Environmental improvements, which are rain (for additional lakes), grass, shrubs, and trees, are made by earning jewels. Jewels are earned by maintaining a set number of a specific creature, usually not one of your overall goal animals and most likely a competitor. This encourages a balanced habitat with many different creatures. Of course, introducing an over population of one creature can and will lead to the downfall of another (and possibly one needed to complete the level), so the name of the game is preparation and balance. Each animal has different needs for both food and water, which they gain from lakes and the various foliage (or other animals, if carnivorous) around the landscape. Not fulfilling these needs leads to death, which can have drastic effects on the food chain. It is sometimes hard to gauge why or where your animals are dying, however. Of course, they are probably not getting enough food, but the only cue you have is a bloody/stinky cloud above their carcass, rather than hard numbers. As a person with a background in strategy games, I need tables, charts, and facts in order to hone my overall strategy. Wildlife Tycoon: Venture Africa does not have this, and the user must design the different areas of the map by feel. A good yardstick to use is the pack size (the maximum number of any one species that can live in a location), but this information is only available in the encyclopedia and not as mouse-over help during the game. It’s almost worth it to write down the pack sizes before you begin, and remember how many creatures you have living in each area. Since some of the animals are small and hard to see, you can lose track of exactly how many creatures are around the map, especially if they are not one of the current targets. I think some sort of colored overlay directly on the map (like in SimCity 4 with traffic density or population density) would work well in giving the player a better idea of what’s going on.

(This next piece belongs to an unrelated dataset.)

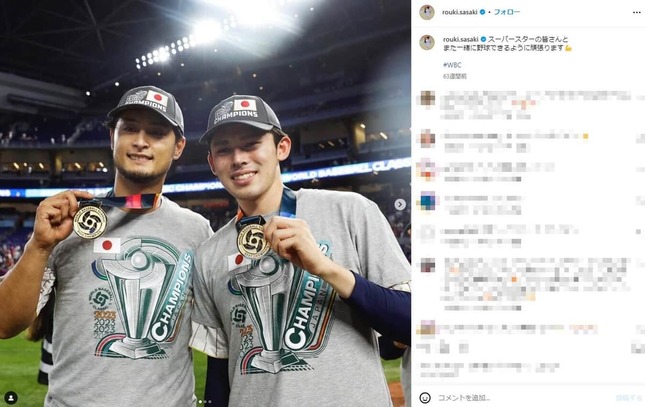This screenshot has height=407, width=645.
Task: Click the first commenter's blurred avatar
Action: click(x=427, y=99)
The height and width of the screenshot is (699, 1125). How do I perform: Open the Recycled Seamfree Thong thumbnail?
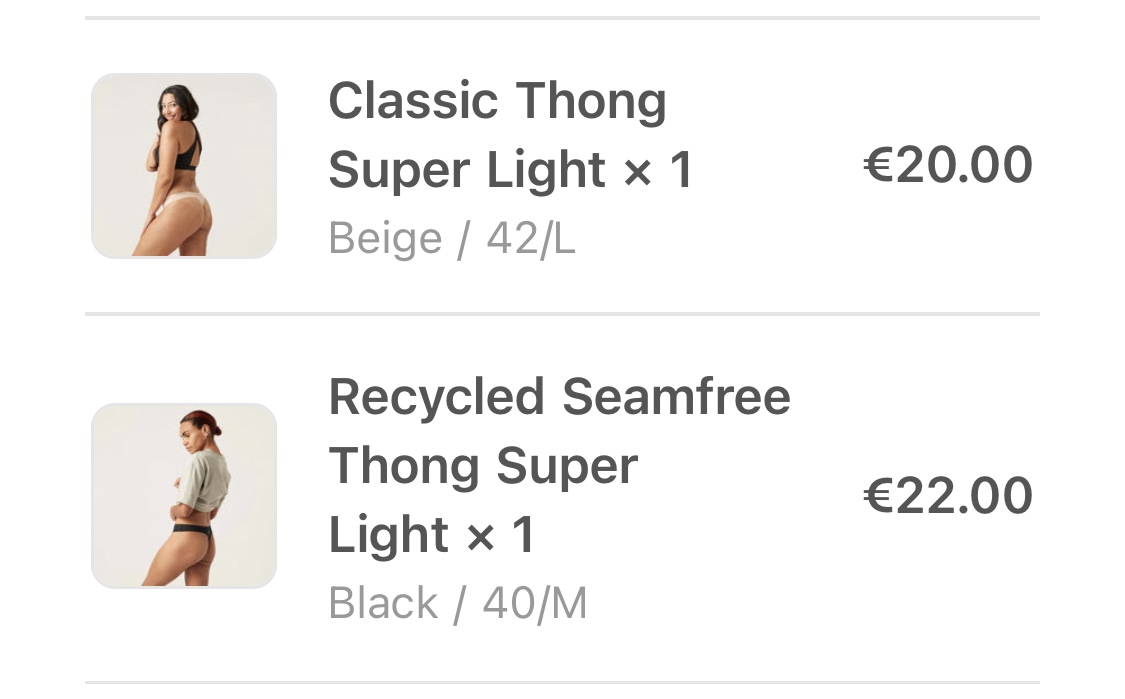[x=184, y=496]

Coming into this, I figured Wildlife Tycoon: Venture Africa would just be another generic zoo strategy game where you watch animals run around and poop. I’m glad to say I was quite wrong. Don’t let the “tycoon” moniker fool you: this is an original and sophisticated strategy game. I was pleasantly surprised at the implicit workings of the game, allowing for some originality in a genre where too many games are clones of each other. Where some other games require the balancing of an economy, Wildlife Tycoon: Venture Africa concerns balancing of animals, which is more concrete. The entire game comes down to figuring out the correct numbers of inhabitants at each level of the biomass pyramid. For example, having too many zebras will result in a shortage of plants, killing off the zebras, and eventually the animals that eat the zebras, in a sort of demonic domino effect. It is difficult to figure out what the correct balance is, and I’d like to see some sort of hard numbers in the game, such as birth/death rate or population growth. Of course, this omission may be intentional, as providing that information may make the game too easy. Overall, though, I really like the gameplay in Wildlife Tycoon: Venture Africa: it has enough creative components to make it stand out against the crowd and provide quite a rewarding game experience. Probably most important, I just plain had fun playing the game. The slightly difficult nature of the game coupled with multiple strategies leads to a very satisfying game, and should not be discounted against lesser, more heavily marketed offerings.